Klarnetle nasıl tanışmış, eline nasıl gelmiş bilinmez ama daha sonradan
hatırlı abilerinin armağanı klarnetlerle konuklarına dinletiler sunmaktaymış.
Cayır cayır ocağın başında işi bitip, onca milleti
doyurduktan, kedilerine mamalarını vermeyi ihmal etmeden, üstünü başını
çıkarır, yıkanır paklanır, temiz giyisilerini giyip, saçlarını yapıştırıp
asılırmış klarnetine.
Koy inlermiş dokunaklı, neşeli nağmeleriyle...Şarkılar
yıldızlara ulaşır, denizin şıkırtısıyla kıvama girermiş, geceler şenlenirmiş
böyle.
Yeni baba olan yardımcı Ahmet, mutfağın son kalan işlerini
toparladıktan sonra, hem karısını hem bebeğini düşünür,kayığında uykuya
saklarmış hülyalarını.
Peki Berrin hanım naparmış?...
Onca toprağın, onca çift çubuğun sahibesi Berrin hanım, ne
bir gün oralı hanım patronluna özenmiş, ne birgün, sürüp sürüştürmeye, ne bir
gün giyinip kuşanmaya, ne bir gün “şöyle bir şehirli hanım olayım”demeğe
özenmiş.
Hiç özenmemiş mi?..Hiç özenmemiş işte.
Horozların sesiyle
uyanıp, günün ilk ışığıyla gözünü açan Ayşe, hemen soluğu yukarda alınca
genzine dolan kekik kokusunu içine çekerken Berrin hanımı sırtında çalı
çırpıyla tavukların yanından gelişini görürmüş.

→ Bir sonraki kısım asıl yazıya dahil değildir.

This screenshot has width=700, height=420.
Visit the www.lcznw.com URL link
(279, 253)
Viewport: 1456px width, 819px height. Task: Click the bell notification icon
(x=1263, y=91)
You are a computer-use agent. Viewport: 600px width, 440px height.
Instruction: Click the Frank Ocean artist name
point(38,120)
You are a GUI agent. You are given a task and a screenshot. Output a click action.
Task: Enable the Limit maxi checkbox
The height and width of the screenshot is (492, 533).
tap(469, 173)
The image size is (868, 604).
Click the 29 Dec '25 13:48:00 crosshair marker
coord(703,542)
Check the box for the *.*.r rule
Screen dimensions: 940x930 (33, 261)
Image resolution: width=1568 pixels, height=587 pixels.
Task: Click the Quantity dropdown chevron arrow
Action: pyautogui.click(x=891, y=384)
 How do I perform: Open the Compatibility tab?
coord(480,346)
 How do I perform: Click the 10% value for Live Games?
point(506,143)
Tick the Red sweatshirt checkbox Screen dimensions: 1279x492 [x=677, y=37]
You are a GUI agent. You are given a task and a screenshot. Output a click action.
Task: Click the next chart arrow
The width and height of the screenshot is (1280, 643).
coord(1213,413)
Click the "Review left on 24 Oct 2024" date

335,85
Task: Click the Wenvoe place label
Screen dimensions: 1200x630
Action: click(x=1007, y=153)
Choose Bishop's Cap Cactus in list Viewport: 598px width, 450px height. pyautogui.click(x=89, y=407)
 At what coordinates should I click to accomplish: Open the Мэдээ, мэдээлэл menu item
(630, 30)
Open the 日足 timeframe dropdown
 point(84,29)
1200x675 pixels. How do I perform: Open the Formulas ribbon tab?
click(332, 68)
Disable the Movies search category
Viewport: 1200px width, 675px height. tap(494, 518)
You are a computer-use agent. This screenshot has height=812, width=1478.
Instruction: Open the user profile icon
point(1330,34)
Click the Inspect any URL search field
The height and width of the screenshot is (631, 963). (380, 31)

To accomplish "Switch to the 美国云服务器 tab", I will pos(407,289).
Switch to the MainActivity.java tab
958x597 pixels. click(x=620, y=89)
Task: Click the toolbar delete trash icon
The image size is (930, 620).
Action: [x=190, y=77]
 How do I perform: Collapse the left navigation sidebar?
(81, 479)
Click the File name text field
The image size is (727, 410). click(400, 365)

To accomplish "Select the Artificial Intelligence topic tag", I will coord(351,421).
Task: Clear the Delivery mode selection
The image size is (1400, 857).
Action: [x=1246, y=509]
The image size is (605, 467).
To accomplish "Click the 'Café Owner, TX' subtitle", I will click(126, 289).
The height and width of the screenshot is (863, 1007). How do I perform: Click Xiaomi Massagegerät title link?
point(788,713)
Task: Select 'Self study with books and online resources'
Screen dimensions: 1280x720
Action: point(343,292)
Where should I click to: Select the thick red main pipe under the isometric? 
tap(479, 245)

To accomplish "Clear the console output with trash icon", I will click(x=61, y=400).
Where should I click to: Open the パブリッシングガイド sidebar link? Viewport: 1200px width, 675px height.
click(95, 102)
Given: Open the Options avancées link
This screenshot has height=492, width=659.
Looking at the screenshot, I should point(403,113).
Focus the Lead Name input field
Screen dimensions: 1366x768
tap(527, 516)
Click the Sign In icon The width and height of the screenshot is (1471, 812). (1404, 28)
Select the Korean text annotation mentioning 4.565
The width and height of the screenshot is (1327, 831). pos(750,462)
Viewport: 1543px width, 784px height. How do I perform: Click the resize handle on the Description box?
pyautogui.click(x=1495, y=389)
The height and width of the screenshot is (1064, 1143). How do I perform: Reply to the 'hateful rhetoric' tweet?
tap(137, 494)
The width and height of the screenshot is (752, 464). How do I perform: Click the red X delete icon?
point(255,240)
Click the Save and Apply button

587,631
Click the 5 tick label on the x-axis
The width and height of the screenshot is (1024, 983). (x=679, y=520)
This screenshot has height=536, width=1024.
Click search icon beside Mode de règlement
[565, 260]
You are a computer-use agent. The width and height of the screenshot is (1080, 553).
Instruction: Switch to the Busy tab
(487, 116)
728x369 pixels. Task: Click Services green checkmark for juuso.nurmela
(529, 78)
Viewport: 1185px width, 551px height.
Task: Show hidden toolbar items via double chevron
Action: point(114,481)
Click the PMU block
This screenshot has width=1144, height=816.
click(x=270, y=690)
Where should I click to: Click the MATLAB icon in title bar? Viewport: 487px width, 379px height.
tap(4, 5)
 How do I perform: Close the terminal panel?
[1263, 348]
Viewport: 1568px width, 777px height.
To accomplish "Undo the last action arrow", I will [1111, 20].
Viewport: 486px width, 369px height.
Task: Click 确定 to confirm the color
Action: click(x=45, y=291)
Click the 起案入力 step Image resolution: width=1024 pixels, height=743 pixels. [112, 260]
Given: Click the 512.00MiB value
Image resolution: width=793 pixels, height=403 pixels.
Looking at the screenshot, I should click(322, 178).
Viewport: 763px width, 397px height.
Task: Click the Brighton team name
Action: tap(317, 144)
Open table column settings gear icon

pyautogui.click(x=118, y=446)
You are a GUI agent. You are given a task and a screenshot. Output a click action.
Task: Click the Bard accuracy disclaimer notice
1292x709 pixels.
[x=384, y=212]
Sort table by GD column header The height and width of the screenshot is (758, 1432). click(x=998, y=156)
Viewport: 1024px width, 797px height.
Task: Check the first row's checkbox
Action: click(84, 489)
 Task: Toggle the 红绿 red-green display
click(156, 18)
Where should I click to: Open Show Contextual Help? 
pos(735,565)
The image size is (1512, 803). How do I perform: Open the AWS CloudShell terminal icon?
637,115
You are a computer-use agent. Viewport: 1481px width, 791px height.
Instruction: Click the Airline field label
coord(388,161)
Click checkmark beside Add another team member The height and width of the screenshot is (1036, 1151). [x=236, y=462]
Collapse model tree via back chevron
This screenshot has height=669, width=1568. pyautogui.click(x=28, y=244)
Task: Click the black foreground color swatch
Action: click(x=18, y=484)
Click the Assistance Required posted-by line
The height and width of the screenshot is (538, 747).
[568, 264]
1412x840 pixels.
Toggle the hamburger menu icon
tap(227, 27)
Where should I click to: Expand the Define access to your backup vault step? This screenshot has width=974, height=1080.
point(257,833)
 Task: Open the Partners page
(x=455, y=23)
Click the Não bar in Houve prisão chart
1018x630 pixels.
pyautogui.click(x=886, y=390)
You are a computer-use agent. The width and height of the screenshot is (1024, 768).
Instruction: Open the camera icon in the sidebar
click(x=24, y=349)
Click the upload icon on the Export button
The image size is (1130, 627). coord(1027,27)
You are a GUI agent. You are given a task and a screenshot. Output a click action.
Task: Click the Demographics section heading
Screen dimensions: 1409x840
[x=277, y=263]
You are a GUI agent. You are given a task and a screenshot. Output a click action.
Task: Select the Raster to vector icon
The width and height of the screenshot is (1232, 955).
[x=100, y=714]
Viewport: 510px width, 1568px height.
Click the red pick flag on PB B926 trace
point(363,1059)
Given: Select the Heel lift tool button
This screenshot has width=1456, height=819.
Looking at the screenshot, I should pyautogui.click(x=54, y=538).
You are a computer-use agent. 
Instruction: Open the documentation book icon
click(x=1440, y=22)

Keklik kıkırdaşmalarıyla kulaklarını şenlendiriken denizin
mavisinden gözünü bahçeye kaydırdığında ise, ohooo çoktan çalı çırpıyla tutşmuş
bahçedeki ocağın çizgi gbi gökyüzüne yollanan dumanını hem görür, hem de
kokusunu duyamış.
Berrin hanım hamur ekmeklerini sıra sıra küreğe dizer de sürermiş
ocağın içine.
Eğer yüz yıkamaya, hacet gidermeye bahçenin o tarafına yönelen misafir
tanıdıklar varsa, içine kendi ürünü tereyağından sürdüğü sıcak ekmek parçalarını ellerine
tutuşturmadan göndermezmiş.
Bunu yaparken de, gülmez, parmak kaşlarını koyultarak delici bakışlarla bakarmış yüzlerine. Eskaza, "Reddedersen ikramı, reddemezsin,
bil!".. demek istermişcesine.
Berrin hanım, otururken dürbünü elinden eksik etmezmiş.
Doğrusu dürbünle bakmak için otururmuş sandalyeye eğreti.
Koyun çepeçevre kayalıklarına tırmanan keçilerindeymiş gözü.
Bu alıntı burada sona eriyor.